++++ Vorgegebener Text
Sie meinen den Starkult?

Nicht nur. In den High Arts und den Low Arts hat sich eine unglaubliche Personenbezogenheit von kulturellen Produkten durchgesetzt. Wobei die Personen nicht ausschließlich als Quelle der Kunst gesehen werden. Das ist eine Mischung aus Verehrung und Voyeurismus. Ein Sichvertrautmachen, das mit einem ständigen Fällen von Urteilen einhergeht, ist mittlerweile der Kern des kulturellen Genusses. Diese Entwicklung begann in der Pop-Musik der fünfziger und sechziger Jahre als Antwort auf den noch monolithischen Starkult à la Hollywood.

Kann man diagnostizieren: Nie war PopMusik so allgegenwärtig und gleichzeitig so bedeutungslos wie heute?

Es gibt die Tendenz zur Entropie. Etwas, was überall auf gleiche Weise verteilt ist, fällt einem nicht mehr auf, hat keine Bedeutung mehr. Wenn bei einem klassischen Konzert eine Komposition interpretiert wird, die schon eine Milliarde Mal zuvor interpretiert wurde, ist es selbstverständlich, dass man die Komposition kennen muss und der Kunstgenuss etwas zu tun hat mit dem abstrakten Substrat aller dieser Interpretationen und dem, was da gerade jetzt gemacht wird. Das ist eine völlig andere Lokalisierung des Wichtigen als bei all diesen Musiken, die man im Alltag hört, zu denen man sich verhält, die man aber nicht bei sich behält. Ich glaube, dass alles, was aus Popmusik heraus entstanden ist, überhaupt nur überleben konnte, indem es dazu andere Vorschläge machte, zum Verhältnis von wichtig und unwichtig, Hauptsache und Nebensache. Einer dieser Vorschläge von Popmusik lautet: Um die Musik geht es gerade gar nicht.

Pop ist ein Medium der Euphorie. Im Buch wenden Sie sich gegen zu viel Euphorie und fordern mehr Kritik. Warum?

Ich habe nichts gegen Euphorie an sich. Heute muss aber immer gesagt werden, dass die Stimmung gut ist. Obwohl die Stimmung eigentlich gar nicht gut ist. Der klassische Kapitalismus definierte die Menschen stark über körperliche Arbeit, der Geist war eine unterdrückte Energie. Schon Marx schwärmte vom freien Spiel der Muskeln, die zum menschlichen Körper gehören, aber in der Fabrikarbeit nicht zum Zuge kommen können. In dieser Situation war Euphorie ein Mittel, die anderen Kräfte zu wecken, das Seelische zu mobilisieren und mit dem Körper in Verbindung zu bringen. Dann sang der Plantagenarbeiter Gospel. Heute ist das Spirituelle die zentrale Ressource der Arbeit, die der Arbeitnehmer ständig optimieren muss. Das schlummernde Selbst, das früher erst befreit werden musste, muss heute schon den ganzen Tag arbeiten.
++++++++
++++ Angezeigte Daten
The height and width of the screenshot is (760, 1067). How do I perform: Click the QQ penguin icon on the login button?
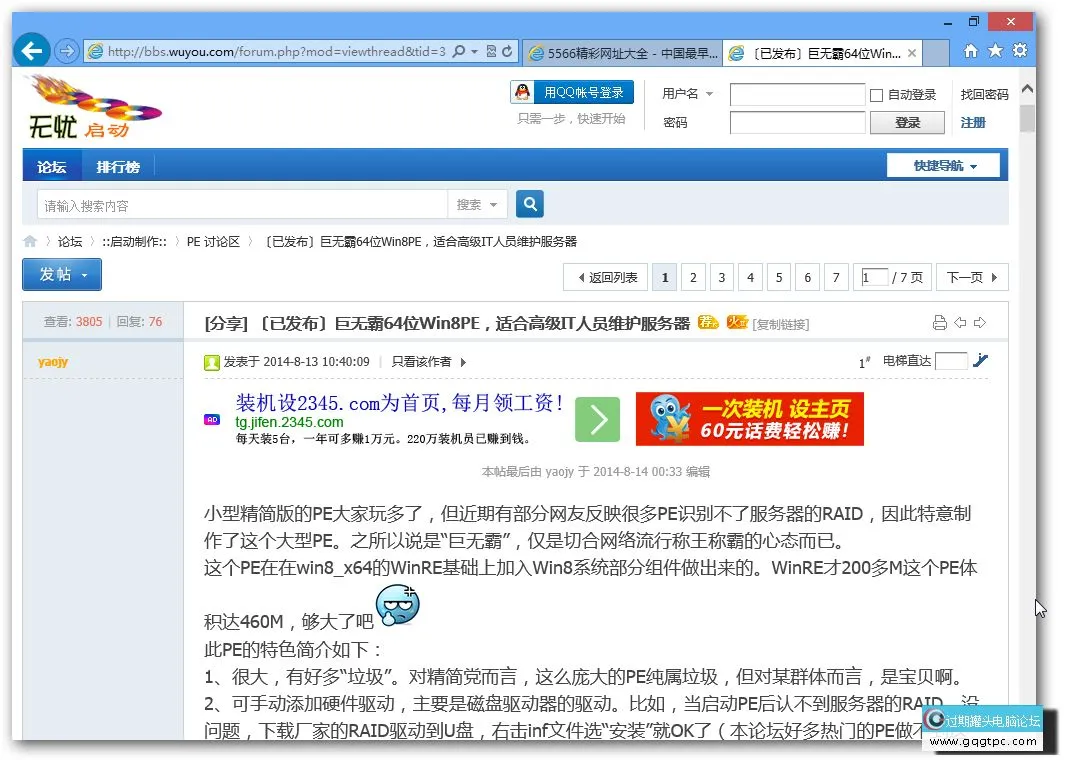(x=522, y=91)
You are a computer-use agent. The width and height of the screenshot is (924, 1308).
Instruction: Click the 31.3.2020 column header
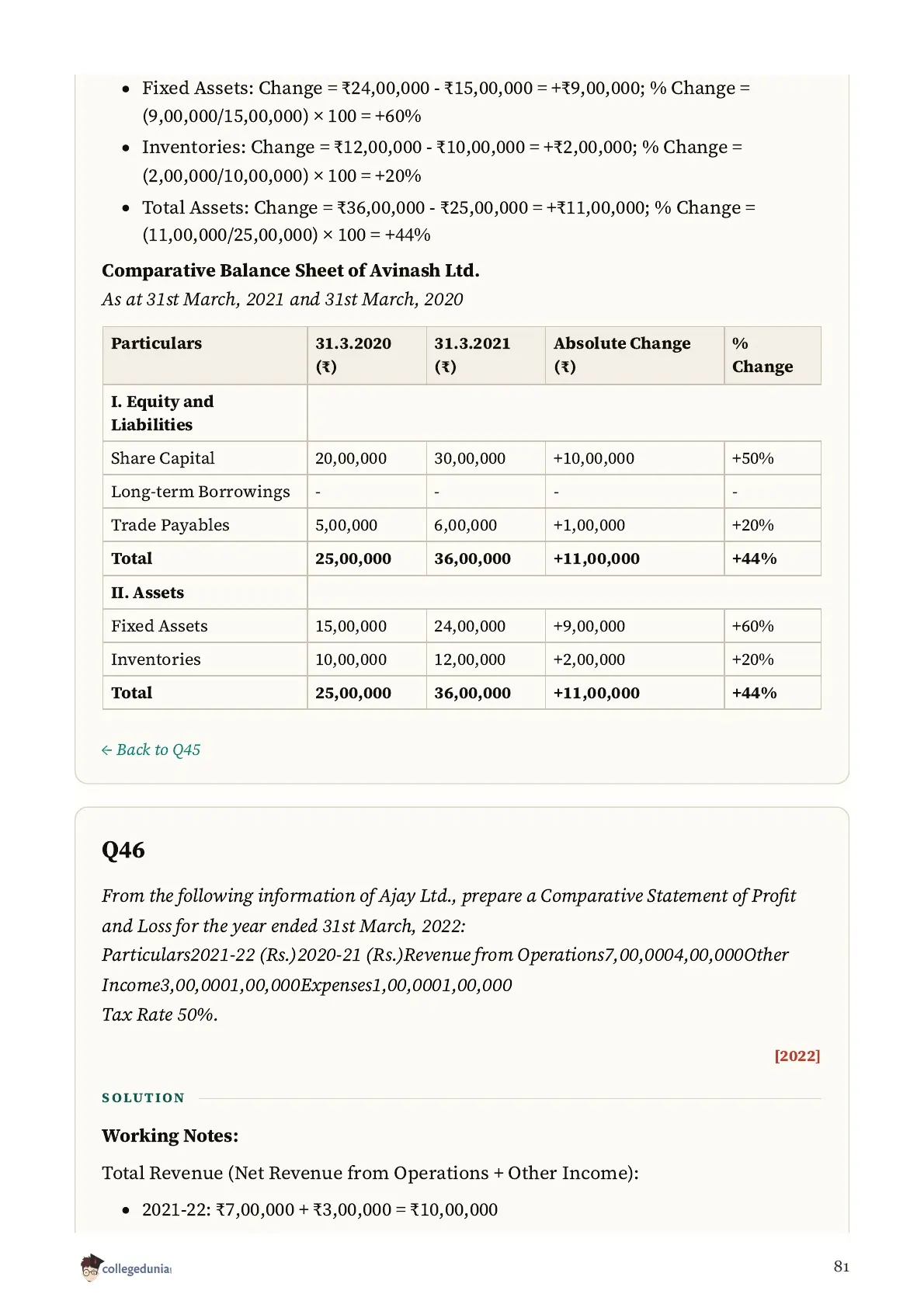[366, 355]
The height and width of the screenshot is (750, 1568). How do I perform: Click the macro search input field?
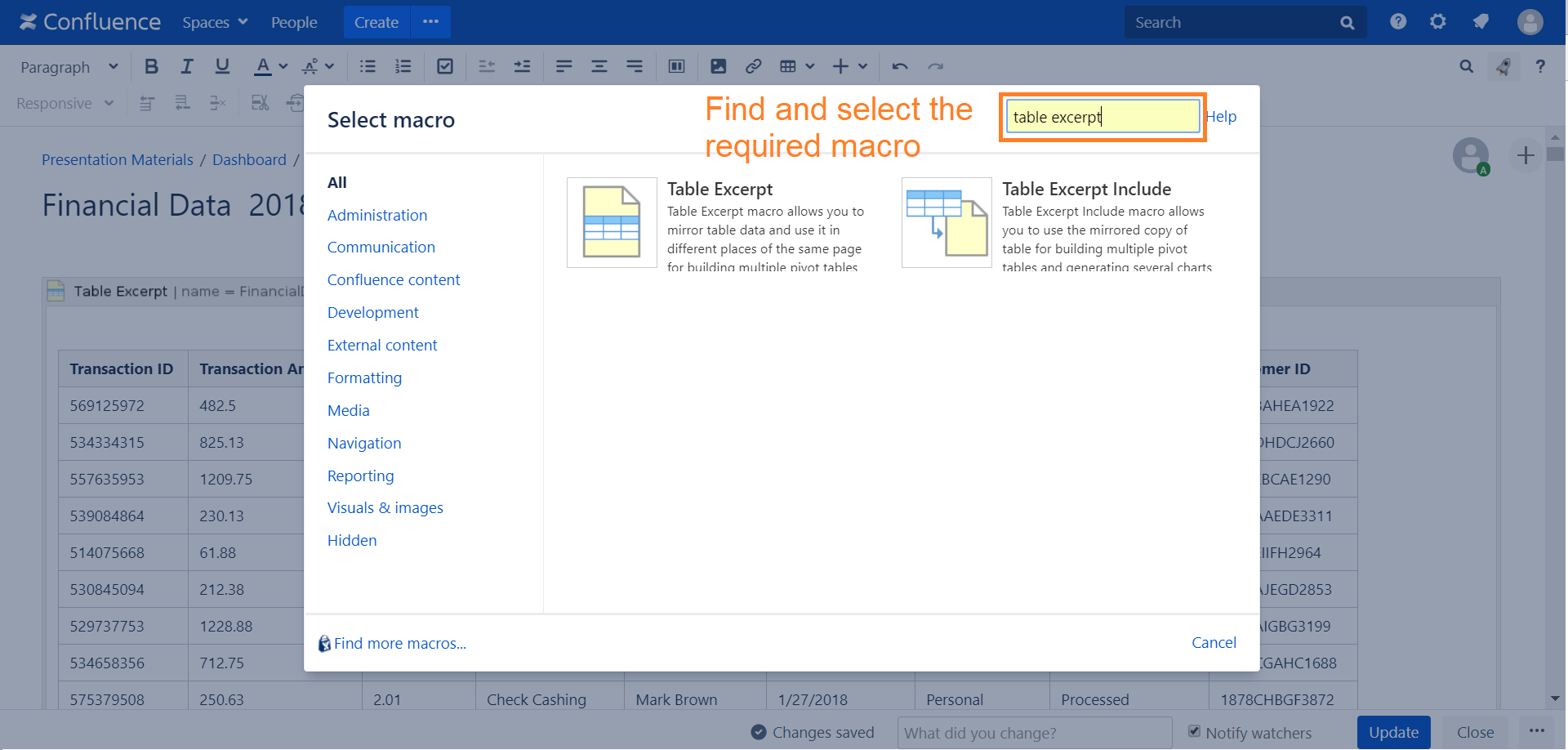pyautogui.click(x=1102, y=117)
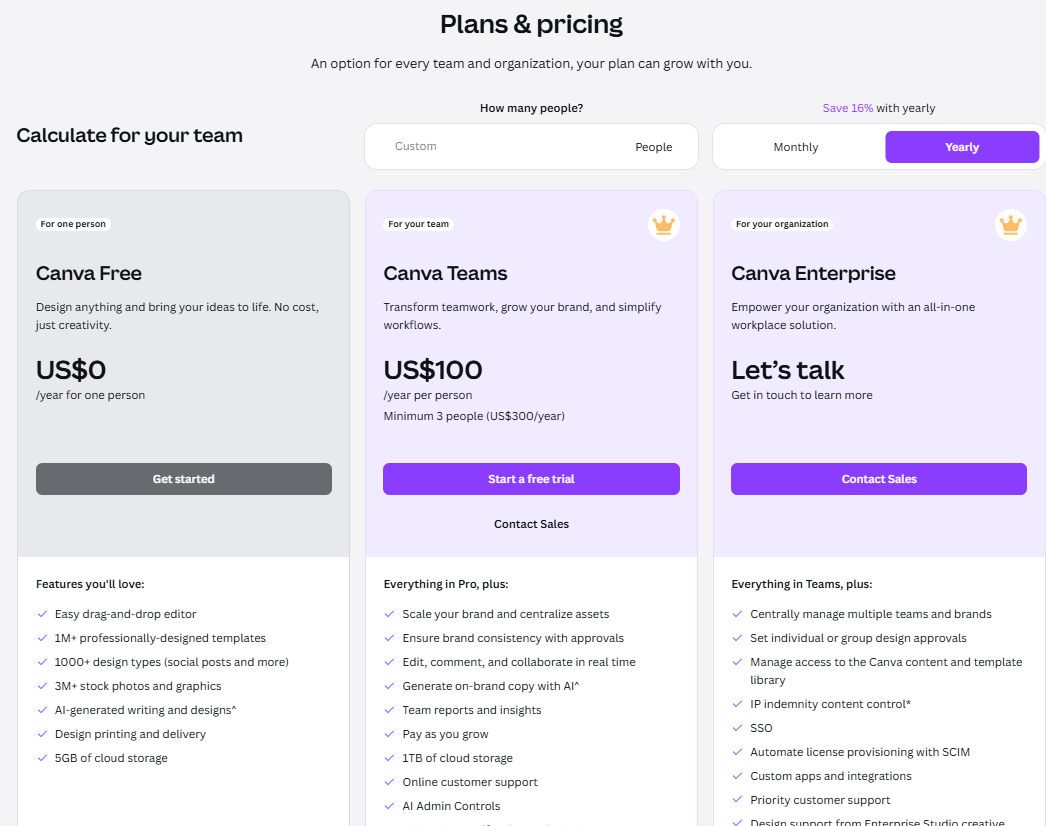Click the crown icon on Canva Teams card
Screen dimensions: 1046x826
(x=663, y=224)
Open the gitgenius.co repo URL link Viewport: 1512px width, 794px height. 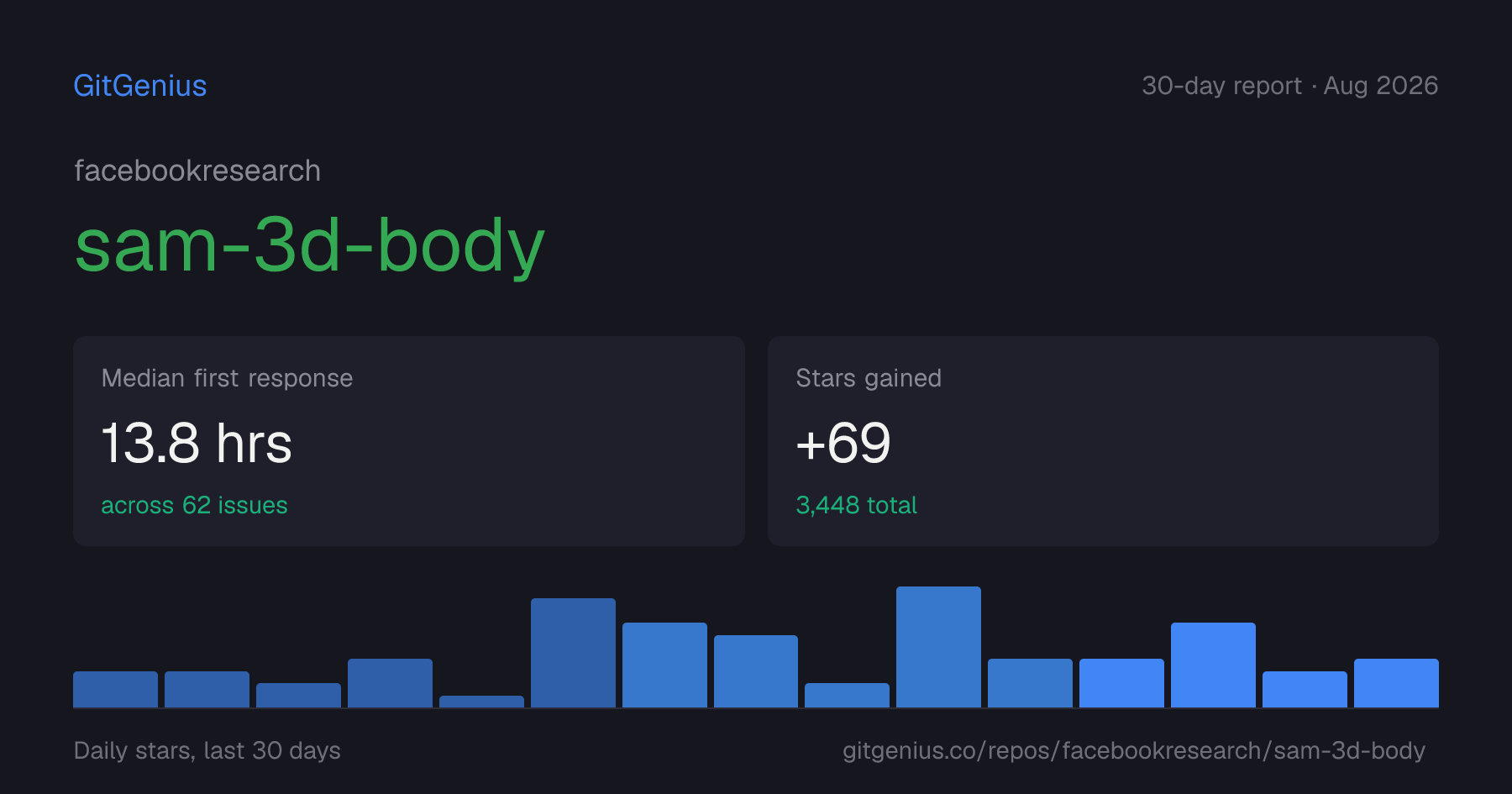point(1134,750)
++++++++
> _Zu erledigen_
Schreib den Abschnitt des Interviews über Popmusik ab, beginnend bei "Sie meinen den" und endend bei "à la Hollywood.". Benenne darin "Verehrung" in "Bewunderung" um.

> _Lösung_
Sie meinen den Starkult?

Nicht nur. In den High Arts und den Low Arts hat sich eine unglaubliche Personenbezogenheit von kulturellen Produkten durchgesetzt. Wobei die Personen nicht ausschließlich als Quelle der Kunst gesehen werden. Das ist eine Mischung aus Bewunderung und Voyeurismus. Ein Sichvertrautmachen, das mit einem ständigen Fällen von Urteilen einhergeht, ist mittlerweile der Kern des kulturellen Genusses. Diese Entwicklung begann in der Pop-Musik der fünfziger und sechziger Jahre als Antwort auf den noch monolithischen Starkult à la Hollywood.